人は、どのような時に自らを「幸福」だと感じるのでしょうか。多種多様な人がいて、それぞれが多種多様な価値観を持っていますから、幸福というのも多種多様なものなのでしょう。
さて、数年前に生活保護の「不正受給」をめぐって、「働けるのにずるい」「怠けているだけだ」と話題になりました。さらに、生活保護者を蔑称する俗語を使ったり、「生活保護は働けるのに働かない人々を生み出す」などと、生活保護を利用する人々を差別と偏見にさらすような言動の国会議員も現れました。
私たちは、病気になったり、事故で大怪我をしたり、心の病気により家から出られなくなったりと、さまざまな事情で働けなくなり、生活保護を受給する立場になる可能性は常にあります。
生活保護を利用する権利がある人のうち、実際に利用している人の割合である「捕捉率」は20%(千葉県・約15%)です。生活が苦しくても生活保護を利用しない人の理由として、「家族で助け合わねば」という良心的な気持ちや、「生活保護は恥ずかしい」「肩身が狭い」「今の姿を息子や娘に知られたくない」「家族や親族に知られるのが嫌だから」などがあげられます。
東京都の調査では、新型コロナウイルスの感染拡大の影響で仕事を失って、いわゆる「ネットカフェ難民」が約4000人に上り、そのうち75%が派遣やパートなどの不安定な働き方をしていることや、ネットカフェ以外の路上やファストフード店などでも寝泊まりしていることも報告されたそうです。
そして、新型コロナウイルス禍の長期化で困窮者が急増しているのに、申請をためらう人が多かったことから、一昨年、厚労省は必要な人は生活保護の利用・相談を促す、異例の呼びかけをしています。
もちろん生活保護の不正受給は許されません。しかしながら、今は、自らを恥じ、差別や偏見を恐れる、申請しない、申請できないでいる残りの80%の人たちの「幸福」を考えるべき時なのではないでしょうか。「自分の想像が及ばない背景を抱えた人がいる」というのは事実ですし、さまざまな事情で働けなくなる可能性は常にあるという意識を社会全体が持つことと、生活保護に対する歪んだ価値観を払拭することが重要だと思います。
健康寿命世界第1位を誇る日本です。誰もが「幸福」を実感できる社会にするためには、人種、国籍、宗教、年齢、性格、障がい、性的嗜好、学歴、価値観等の一人一人が持つ様々な違い、すなわち多様性を受け入れ、その人たちに対して寛容になれるように、様々な心の壁を壊すべきなのではないでしょうか。

++++++++

» 作業指示:
生活保護についての文章を、「人は、どのような時に自らを「」という語句を含むところから書き写し始め、「だから」などがあげられます。」という語句まで書き写しなさい。 この一覧は、ここでの課題には使いません。

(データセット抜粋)

++++++++

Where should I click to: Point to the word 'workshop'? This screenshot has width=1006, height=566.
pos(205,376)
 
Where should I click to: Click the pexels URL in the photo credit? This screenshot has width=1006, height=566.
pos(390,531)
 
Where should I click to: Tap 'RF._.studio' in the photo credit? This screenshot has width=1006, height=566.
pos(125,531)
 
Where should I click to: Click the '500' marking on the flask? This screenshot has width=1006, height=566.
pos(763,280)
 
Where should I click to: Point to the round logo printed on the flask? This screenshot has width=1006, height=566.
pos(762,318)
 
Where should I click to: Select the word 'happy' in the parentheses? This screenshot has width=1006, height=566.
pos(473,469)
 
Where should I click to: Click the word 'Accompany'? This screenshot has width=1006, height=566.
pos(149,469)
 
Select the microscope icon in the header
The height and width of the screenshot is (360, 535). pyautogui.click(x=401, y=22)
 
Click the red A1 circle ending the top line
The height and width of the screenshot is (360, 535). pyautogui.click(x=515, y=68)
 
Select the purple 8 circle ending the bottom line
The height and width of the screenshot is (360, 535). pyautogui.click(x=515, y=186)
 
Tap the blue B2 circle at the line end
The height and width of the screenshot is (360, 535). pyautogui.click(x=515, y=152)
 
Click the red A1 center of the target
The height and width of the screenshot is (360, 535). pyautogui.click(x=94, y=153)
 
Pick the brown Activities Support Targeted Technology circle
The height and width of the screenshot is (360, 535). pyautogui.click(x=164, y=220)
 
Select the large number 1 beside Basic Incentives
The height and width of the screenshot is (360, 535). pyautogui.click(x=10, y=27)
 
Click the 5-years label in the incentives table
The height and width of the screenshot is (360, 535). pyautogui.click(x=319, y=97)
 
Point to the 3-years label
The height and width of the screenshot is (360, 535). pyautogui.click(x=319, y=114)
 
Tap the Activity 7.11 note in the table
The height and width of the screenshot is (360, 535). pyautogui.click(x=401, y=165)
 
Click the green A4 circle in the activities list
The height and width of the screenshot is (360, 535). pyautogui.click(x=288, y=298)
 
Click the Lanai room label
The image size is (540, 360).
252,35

++++++++

» 解答欄:
人は、どのような時に自らを「幸福」だと感じるのでしょうか。多種多様な人がいて、それぞれが多種多様な価値観を持っていますから、幸福というのも多種多様なものなのでしょう。
さて、数年前に生活保護の「不正受給」をめぐって、「働けるのにずるい」「怠けているだけだ」と話題になりました。さらに、生活保護者を蔑称する俗語を使ったり、「生活保護は働けるのに働かない人々を生み出す」などと、生活保護を利用する人々を差別と偏見にさらすような言動の国会議員も現れました。
私たちは、病気になったり、事故で大怪我をしたり、心の病気により家から出られなくなったりと、さまざまな事情で働けなくなり、生活保護を受給する立場になる可能性は常にあります。
生活保護を利用する権利がある人のうち、実際に利用している人の割合である「捕捉率」は20%(千葉県・約15%)です。生活が苦しくても生活保護を利用しない人の理由として、「家族で助け合わねば」という良心的な気持ちや、「生活保護は恥ずかしい」「肩身が狭い」「今の姿を息子や娘に知られたくない」「家族や親族に知られるのが嫌だから」などがあげられます。